Saturday, July 10, 2010

The Genius of Design


I very much enjoyed watching the Genius of Design BBC series episodes 1–5 broadcast on TV. The book by the same title written by Penny Sparke is a companion to the programme, includes a lot of finer details with quotes and a good selection of imagery for inspiration. The tag line—Design is all around us is the focus point; design is a positive part of our lives that both enhances and nourishes.

There are lots of little gems of knowledge that could be of interest to either a designer of any specialism or someone who’s interested in design. However, because of this generalization, it doesn’t go into to things in too much depth. An assortment of things get a mention, for example one page covers topics such as: Ray-Bans (1937), Routemaster bus (1950), Nylons (1938), condoms (1930s) and the ballpoint pen (1930) apparently all these things though very different, have one thing in common. The concepts and the technologies owed much to the technological developments made during wartime. The Routemaster bus owing much to the technologies developed in aircraft production.

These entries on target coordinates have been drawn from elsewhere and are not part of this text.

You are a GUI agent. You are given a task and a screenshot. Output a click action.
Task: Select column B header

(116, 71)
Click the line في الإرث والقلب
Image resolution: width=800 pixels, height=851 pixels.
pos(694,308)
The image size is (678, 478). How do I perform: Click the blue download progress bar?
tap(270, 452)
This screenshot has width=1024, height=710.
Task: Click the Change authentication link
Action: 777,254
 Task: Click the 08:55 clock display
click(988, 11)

The chronological order is the same as the TV programmes, but with different headings is a little confusing at first, though maybe better as the titled illustrated pages are rather gloriously designed. I especially liked: more matter with less art, a magenta print similar to a painted ceramic design, but with a darker urban twist illustrating: gun crime, drinking in park space, and city mobile communications with wayward pigeons sporadically placed.

It started more or less with William Morris and ended up full circle, which shows (a) design beginning a cylindrical process (b) reinforcing design values telling a more complete story. I thought it was fairly honest in mentioning, Morris had done designs for very wealthy clients at times as to maintain running a successful business, struggling with his own ideologies. The book quotes:
His commitment to the tenets of ‘truth to materials’ and ‘fitness to purpose’ offered a modern approach to design that was to find its ultimate expression in the twentieth century modern movement.
In the 21st century designers still struggle with those key issues, with clients whose budgets won’t always consider the vulnerability of the worlds natural resources and financially support applications for using sustainable materials. But rather select the designers based on their competence and style.

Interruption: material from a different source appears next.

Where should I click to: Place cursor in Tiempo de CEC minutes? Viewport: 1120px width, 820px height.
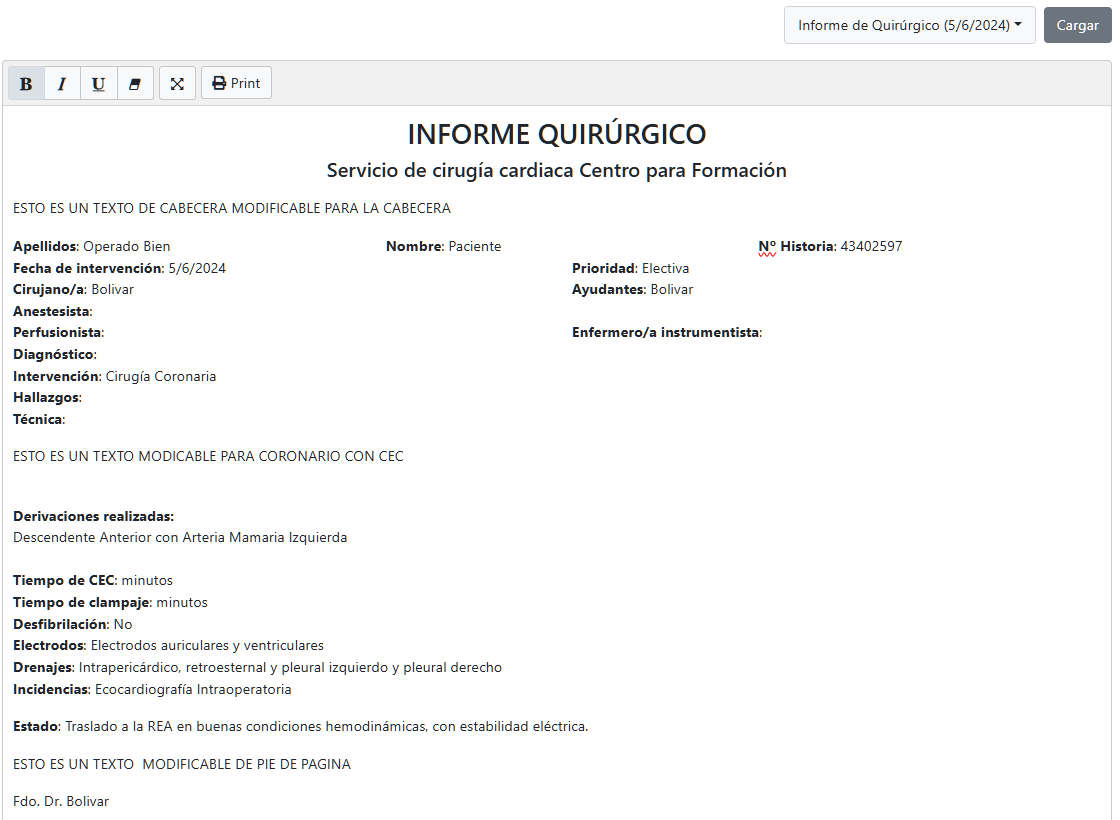[147, 581]
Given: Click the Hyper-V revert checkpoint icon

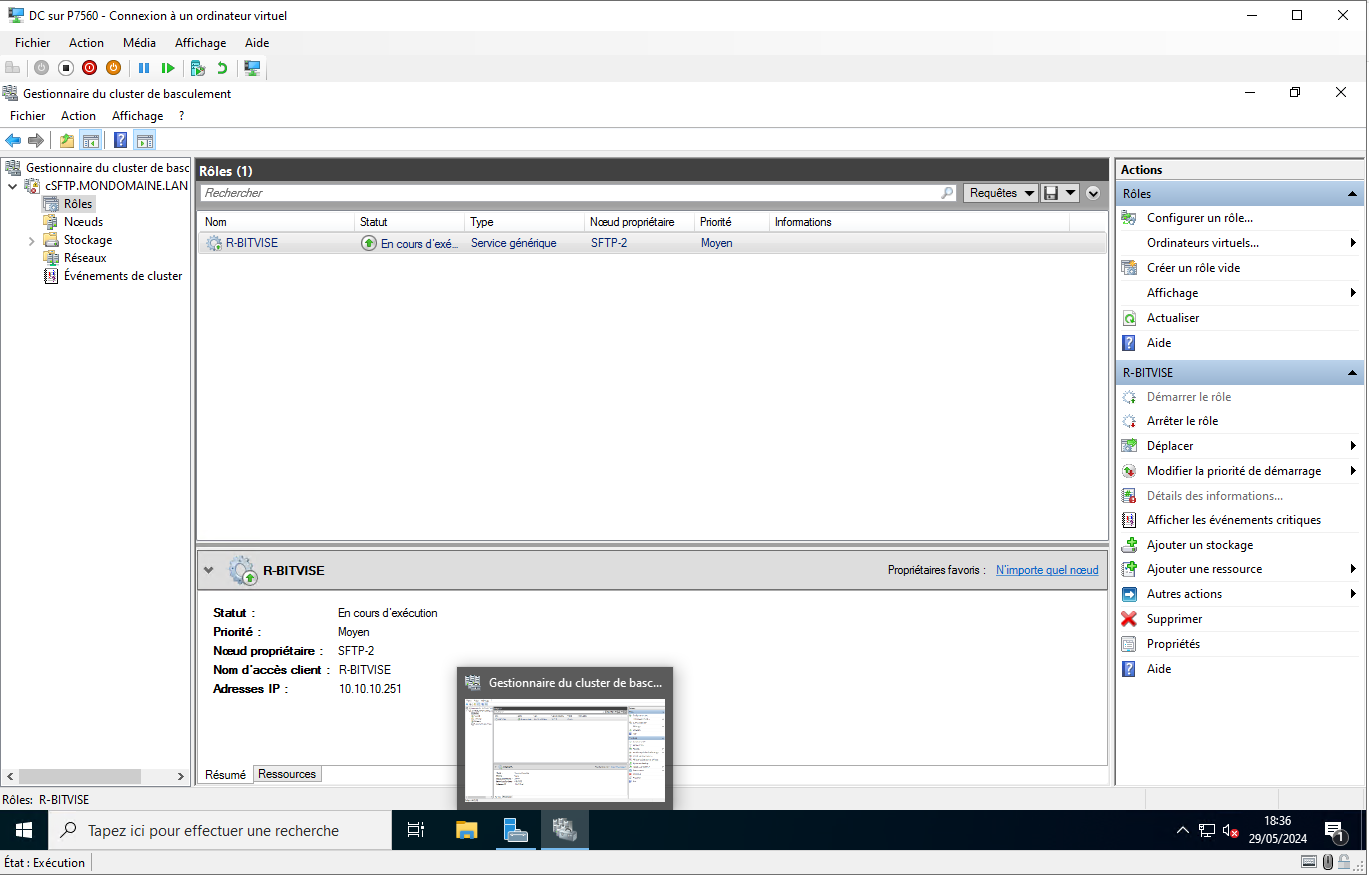Looking at the screenshot, I should (222, 68).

The programme worked most inspirationally with featuring designers, such as: Dieter Rams, Peter Saville, Michael Graves, Philippe Starck, Jonathan Ives.


The book documents the evolution of design through technology and manufacture. Everything showcased was the end product; I would like to have seen some bits of the design process. Due to the books titled: The genius of design I was super critical of the graphic layout, sometimes I felt it missed a beat. The worst case I noted was a full page of products designed by Dieter Rams and his 10 commandments on the sequential page. The programme better showed each rule with an object enhancing both the object and the rule simultaneously. Also, I question the need for the books dusk jacket, as I found that it simply kept slipping off on the hardback edition. The design is actually printed onto the hard cover itself, why then the jacket?

The thing about the book that made me smile was at glancing through the pages at how many chairs there were featured. From tubular steel, ply wood, plastic to the far-fetched inflatable things, some iconic examples. Amazingly titled: Air chair, Dolly chair, Mr. Impossible, the S chair, Tulip chair, Ant chair. In the programme Diater Rams sums up perfectly by saying:
I'm still thinking about a chair that can go on soft floor, hard floor and has wheels. And, there isn't a chair yet, designed that can do all those three things. (He laughs) I know he says, I'm still thinking about it.
This dilemma made me think too! If the chair is still under consideration as a design problem after, so many have been designed. Then, what about everything else? When it seems like there’s no such thing as an original idea, clearly this book and the BBC programme: The Genius of Design illustrates that it’s just not the case at all. Dieter Ram’s wise, experienced and very thoughtful insight proves this point utterly and conclusively—design enlightens, inspires and entertains new possibilities!